Что же представляет собою «История узбекской советской литературной критики» в целом, какова научная ценность этого труда, созданного рядом докторов и кандидатов наук во главе с И. Султановым (автором Введения и Заключения)?

Первая глава – об узбекской критике 1917 – 1932 годов – принадлежит перу М. Юнусова; вторая, рассказывающая о формировании литературно-критической мысли в Узбекистане 1932 – 1941 годов, выполнена Т. Расулаевым; узбекскую литературную критику в период Великой Отечественной войны 1941 – 1945 годов осветил Б. Назаров; историю национальной литературной науки послевоенного периода 1945 – 1962 годов изложили М. Кошчанов, А. Кульджанов и С. Мелиев; затем следуют еще четыре главы – об узбекской критике 1962 – 1982 годов, над которыми работали П. Кадыров, Дж. Камалов, У. Туйчиев и Н. Рахимджанов.

Бросаются в глаза два, по-видимому, связанных между собою обстоятельства. Во-первых, факты истории национальной критики слишком часто попросту излагаются, в лучшем случае кратко комментируются без глубокого концептуального осмысления их сущности и связей. Во-вторых, среди авторов книги – такие авторитетные ученые, как М. Кошчанов, П. Кадыров, И. Султанов, однако доля выполненной ими работы очень уж скромна, и не они «делают погоду». К тому же даже на их наблюдениях и мыслях нередко чувствуется печать застойных времен. И неудивительно: «История» готовилась еще до XXVII съезда КПСС; то,

она не проникнута духом обновления, видно, так сказать, невооруженным глазом. Отсюда и ее многочисленные недостатки.Кое-кто, быть может, возразит: зачем же тогда огород городить? Книга вышла сегодня, а подготовлена – так уж случилось – до перестройки, имеет ли смысл предъявлять ей претензии задним числом?

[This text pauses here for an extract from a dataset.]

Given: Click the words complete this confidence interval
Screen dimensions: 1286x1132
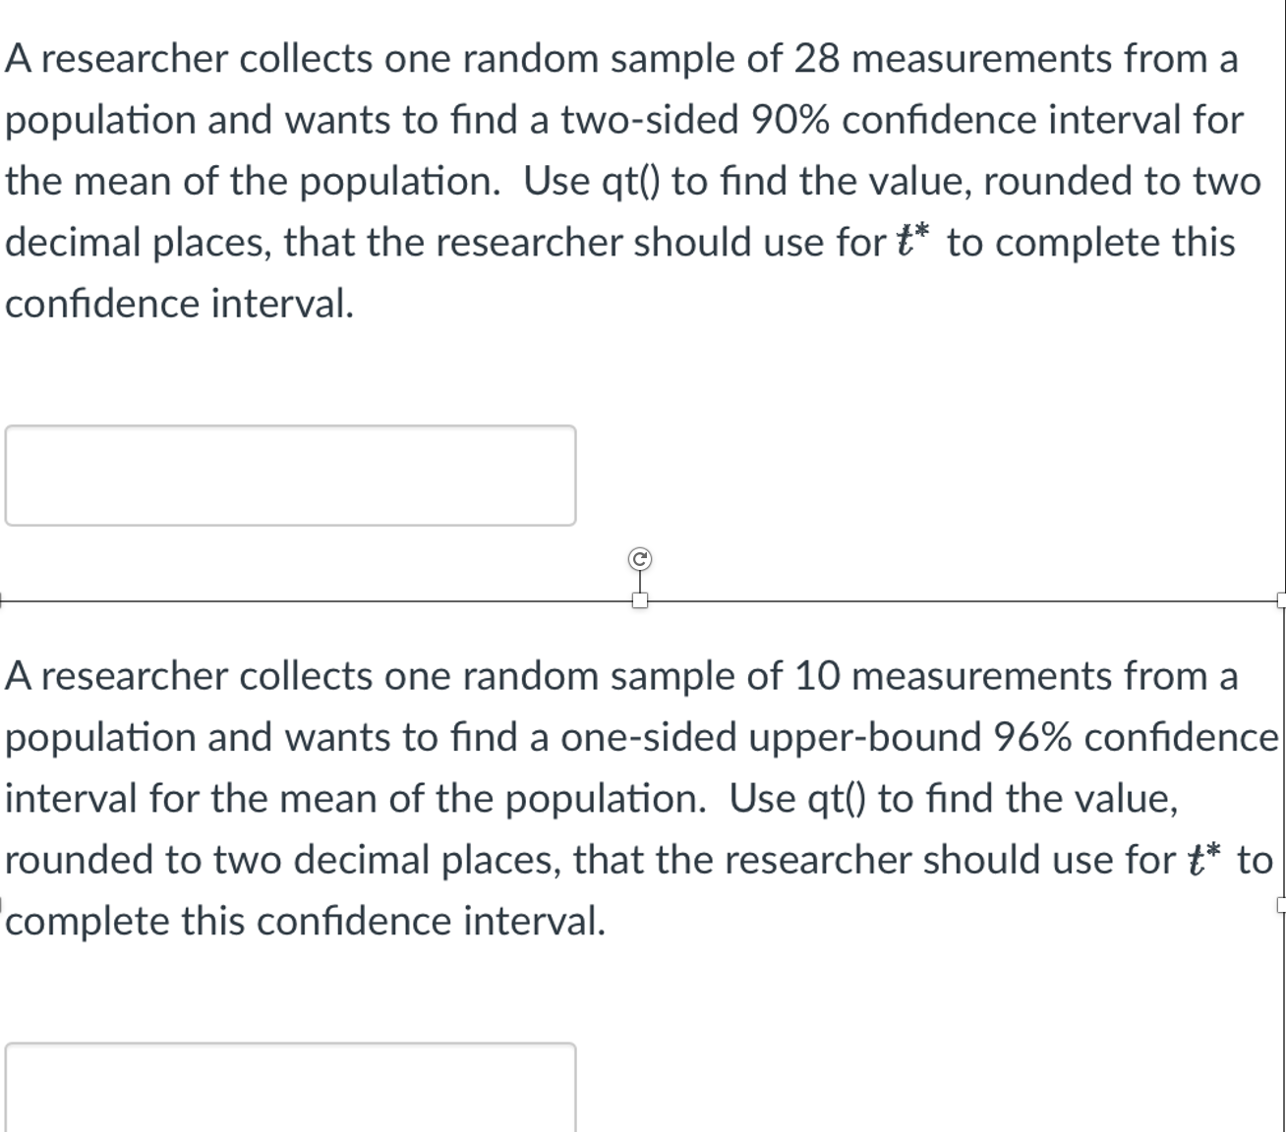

Но ведь XXVII съезд партии был не вчера; уже сам факт выпуска в свет научного издания, во многом представляющего собой явный анахронизм, говорит о продолжающемся неблагополучии и заслуживает обсуждения.

История узбекской критики разделена в книге на два периода: первый вобрал в себя события 1917 – 1956 годов, второй – с 1956 года до нашего времени. Этот принцип понятен: ведь узбекская профессиональная литературная наука – детище Великого Октября, она формировалась в 1917 – 1956 годах, получила сильный импульс к дальнейшему развитию после XX съезда КПСС. Но это – самый общий взгляд; вся суть в том, как реально протекала жизнь этой науки, из каких событий, побед, ошибок, достижений, драм складывалась ее история, какой борьбой – острой, подчас жестокой – сопровождалось ее «взросление».

Чтобы дать объективную картину, нужно было бы бросить на нее взгляд с той высоты, на которую поднялась многонациональная советская литературно-критическая мысль. Были ведь критики, трезвый, честный, сильный голос которых звучал и в застойные времена. Ими было создано немало содержательных исследований, книг и статей, направленных против серости, халтуры и лакировки. Может быть, не было очень крупных, ярких событийных, что называется, критических произведений, открытий, но советская критика все же жила, работала, несмотря на различные препоны, запреты, регламентации, рожденные волюнтаризмом, командно-административными методами руководства литературой.

Все это в той или иной мере относится и к узбекской критике, которая в лице своих немногочисленных, но честных и талантливых борцов не раз предпринимала попытки защитить от различных наветов и необоснованных обвинений А. Каххара, А. Якубова, П. Кадырова, А. Арипова и других писателей; но, к сожалению, на ее счету было больше потерь, чем приобретений и завоеваний.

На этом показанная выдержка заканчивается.